Quoted text
Richard John Beyer (July 11, 1930 – March 7, 2019) was an American professional wrestler is best known by his ring names, The Destroyer and Doctor X. Among other places, he worked extensively in Japan and in 2017 he was awarded one of the country's highest honors, the Order of the Rising Sun.

Early life
As an athlete at Syracuse University, Beyer was a member of the varsity football and wrestling teams. He played in the 1953 Orange Bowl for Syracuse. He graduated with a master's degree in education and was a member of the Fraternity of Phi Gamma Delta's Syracuse Chapter, as well as an Eagle Scout in the Boy Scouts of America. He was a schoolteacher and swim coach in New York until he began his wrestling career. Beyer worked the first seven years of his mat career near his Western New York home, due in large part to his coaching job and commitment to the U.S. Army Reserve. Beyer also served as an assistant to Ben Schwartzwalder.

Data for the task

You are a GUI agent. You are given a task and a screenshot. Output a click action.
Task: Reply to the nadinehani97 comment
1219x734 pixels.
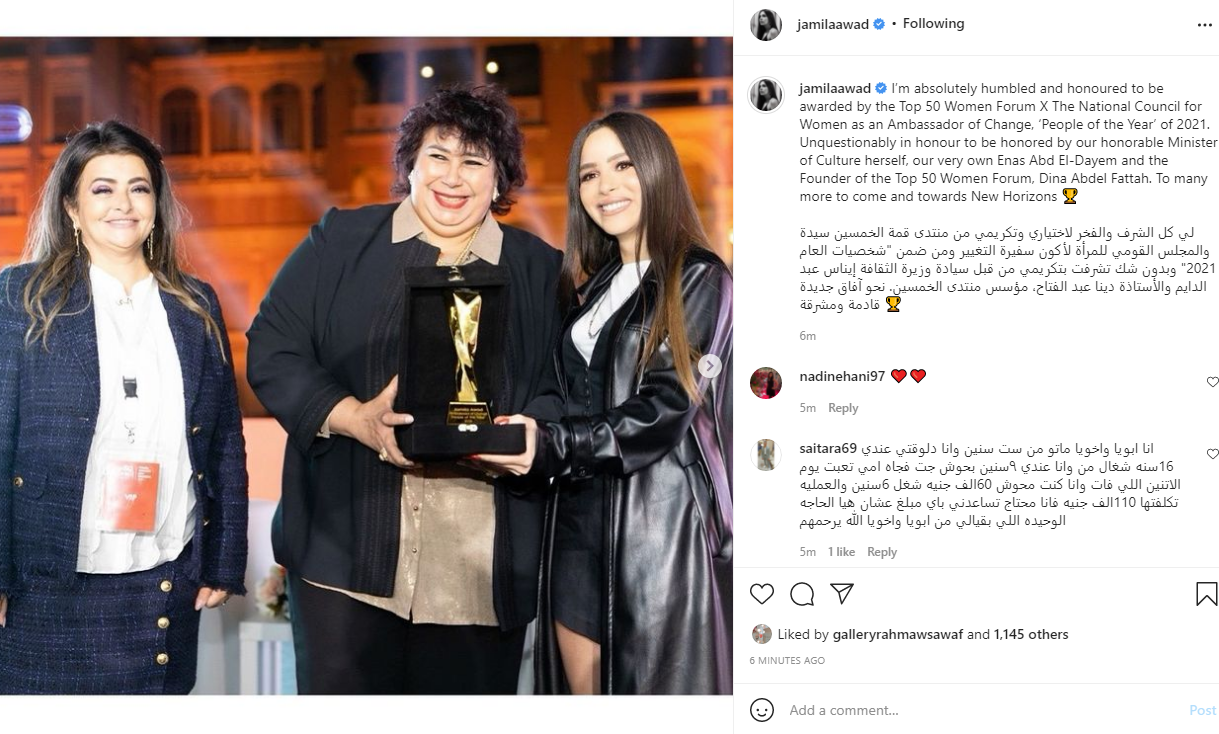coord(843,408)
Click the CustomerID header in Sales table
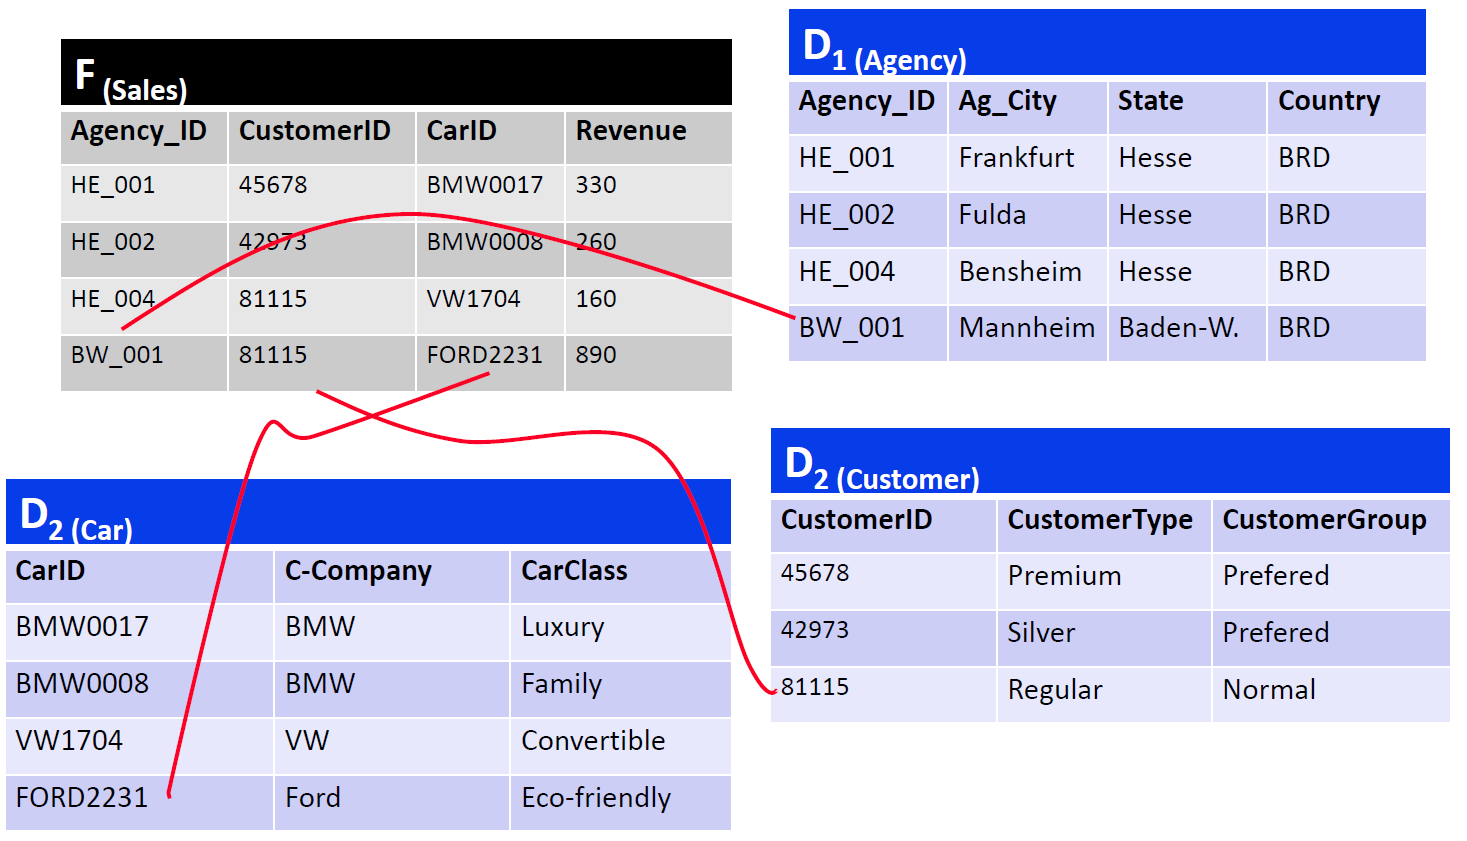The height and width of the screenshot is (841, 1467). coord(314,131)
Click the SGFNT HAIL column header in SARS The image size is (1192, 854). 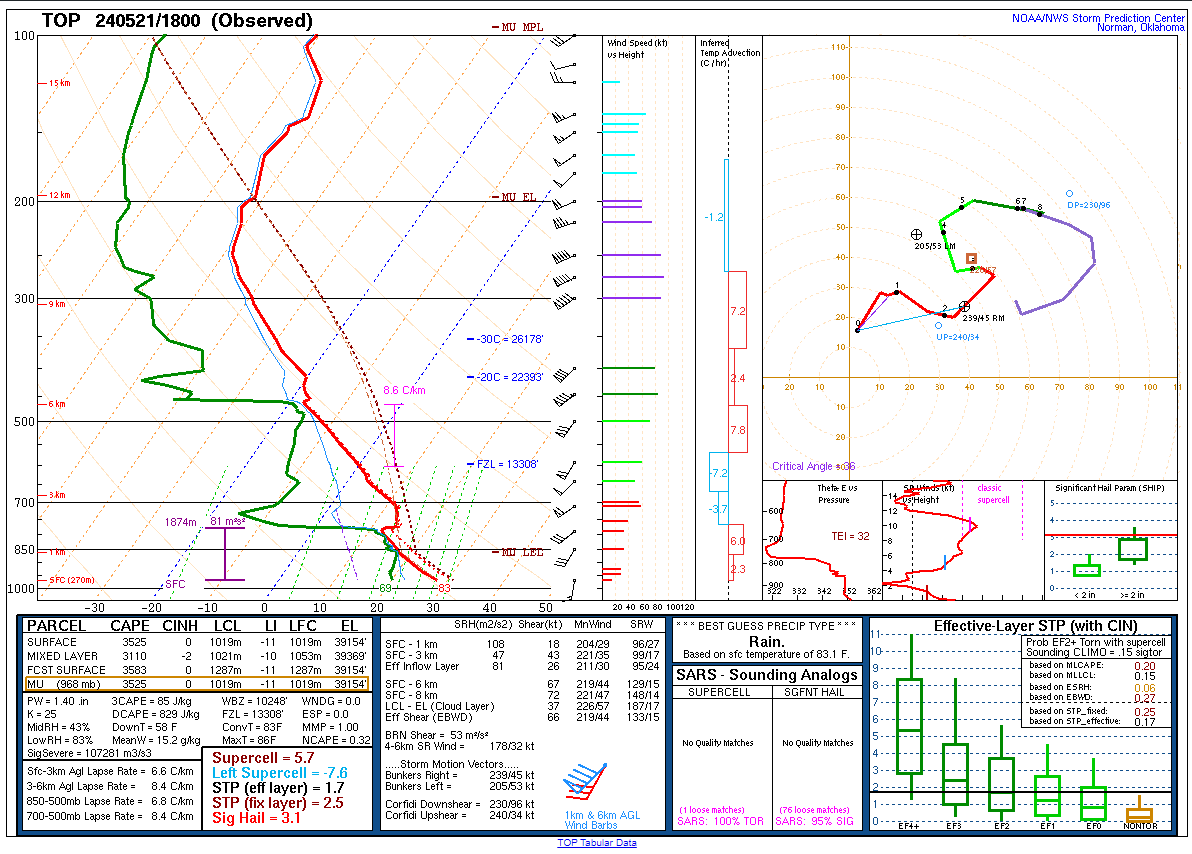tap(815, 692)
* * *
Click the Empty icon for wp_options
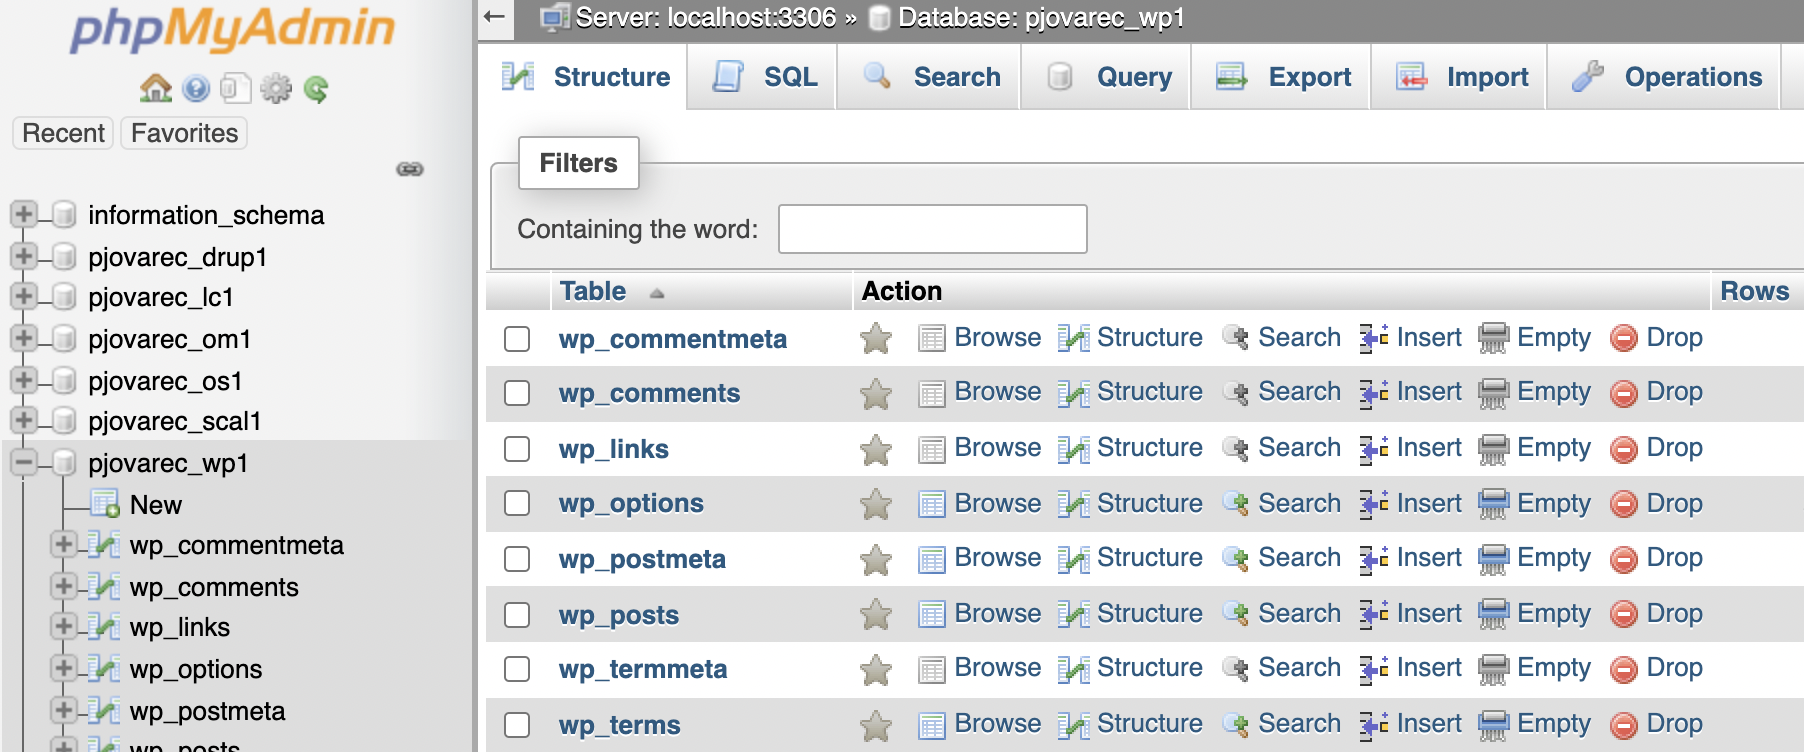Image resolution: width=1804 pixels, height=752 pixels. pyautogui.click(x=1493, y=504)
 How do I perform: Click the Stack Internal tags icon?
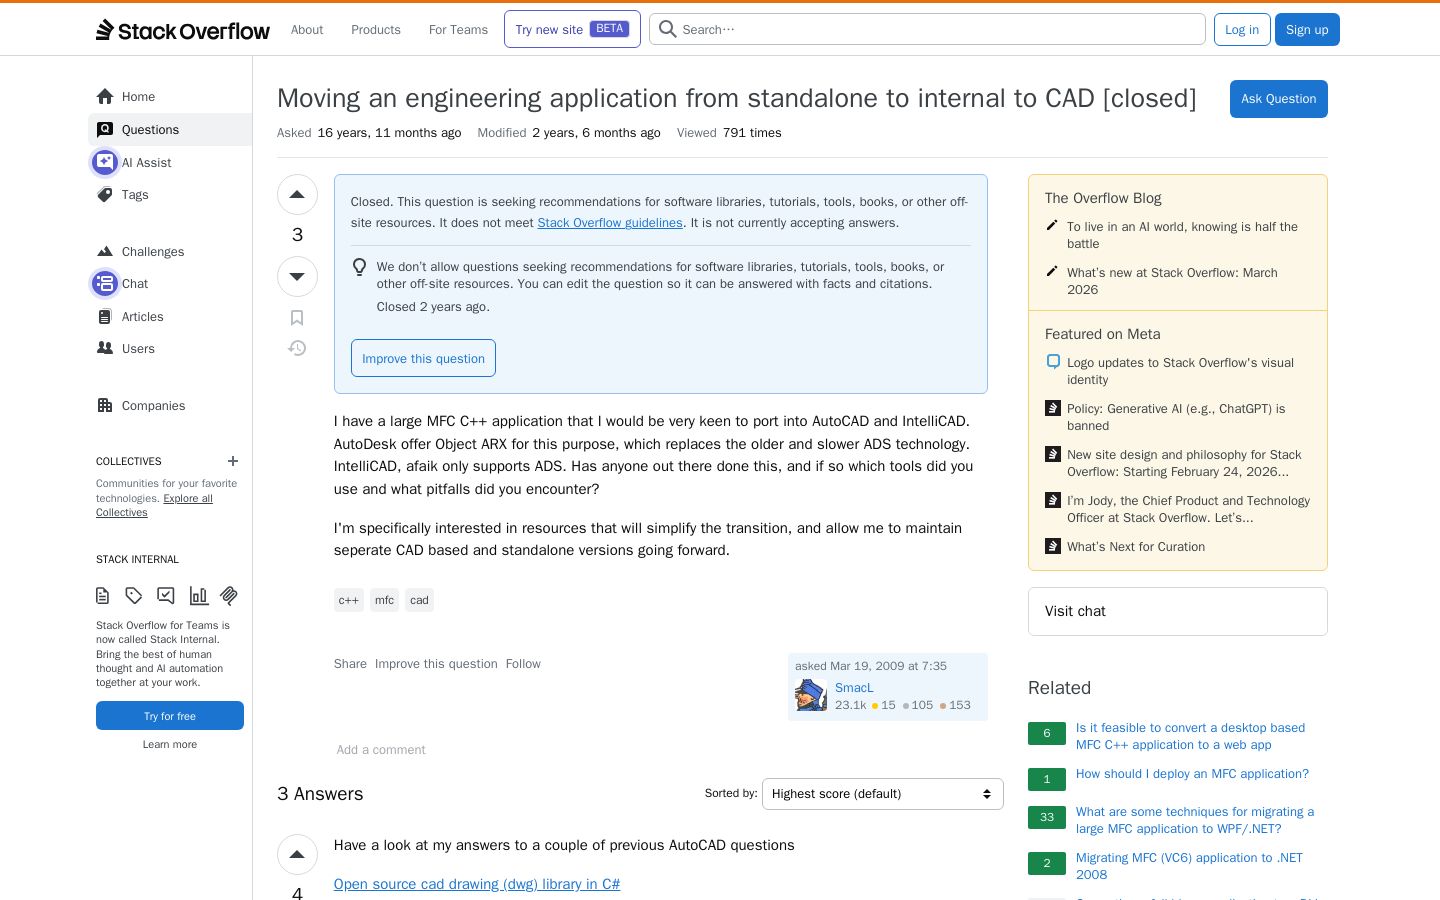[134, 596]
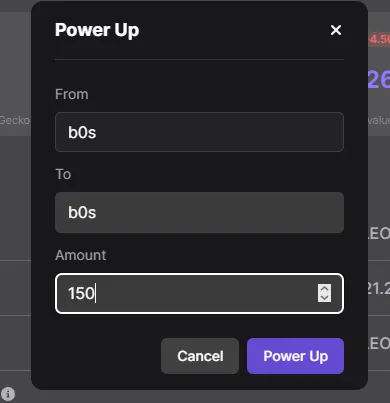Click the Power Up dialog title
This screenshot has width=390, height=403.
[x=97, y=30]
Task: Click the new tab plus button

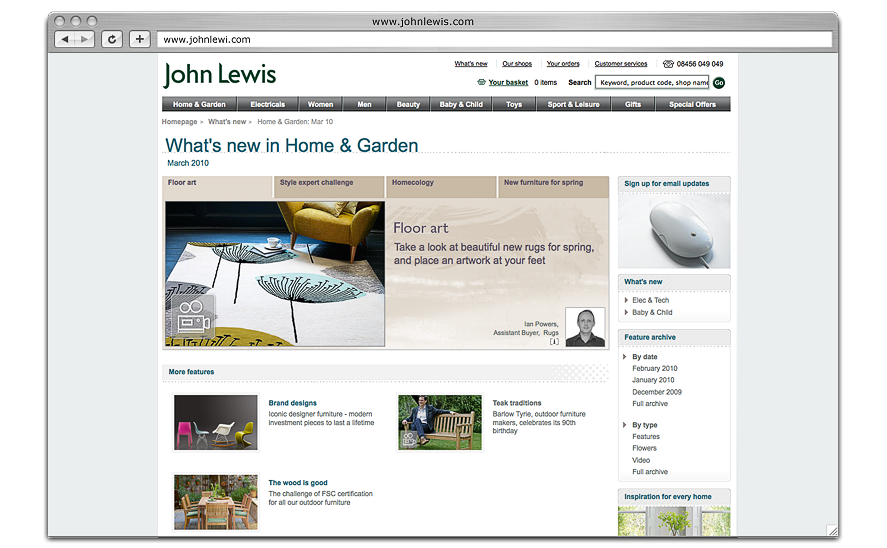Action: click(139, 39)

Tasks
- a) According to the wrestler's biography, what honor did Beyer receive in Japan in 2017?
- b) In the records, transcribe the lines from the one with "How do I perform: Click" up to and including the one with "Action: click(139, 39)". Leave the pictures out.

The responses
- a) The Order of the Rising Sun.

- b)
 How do I perform: Click the Stack Internal tags icon?
[134, 596]
Click the Power Up dialog title
This screenshot has width=390, height=403.
[x=97, y=30]
Task: Click the new tab plus button

Action: click(139, 39)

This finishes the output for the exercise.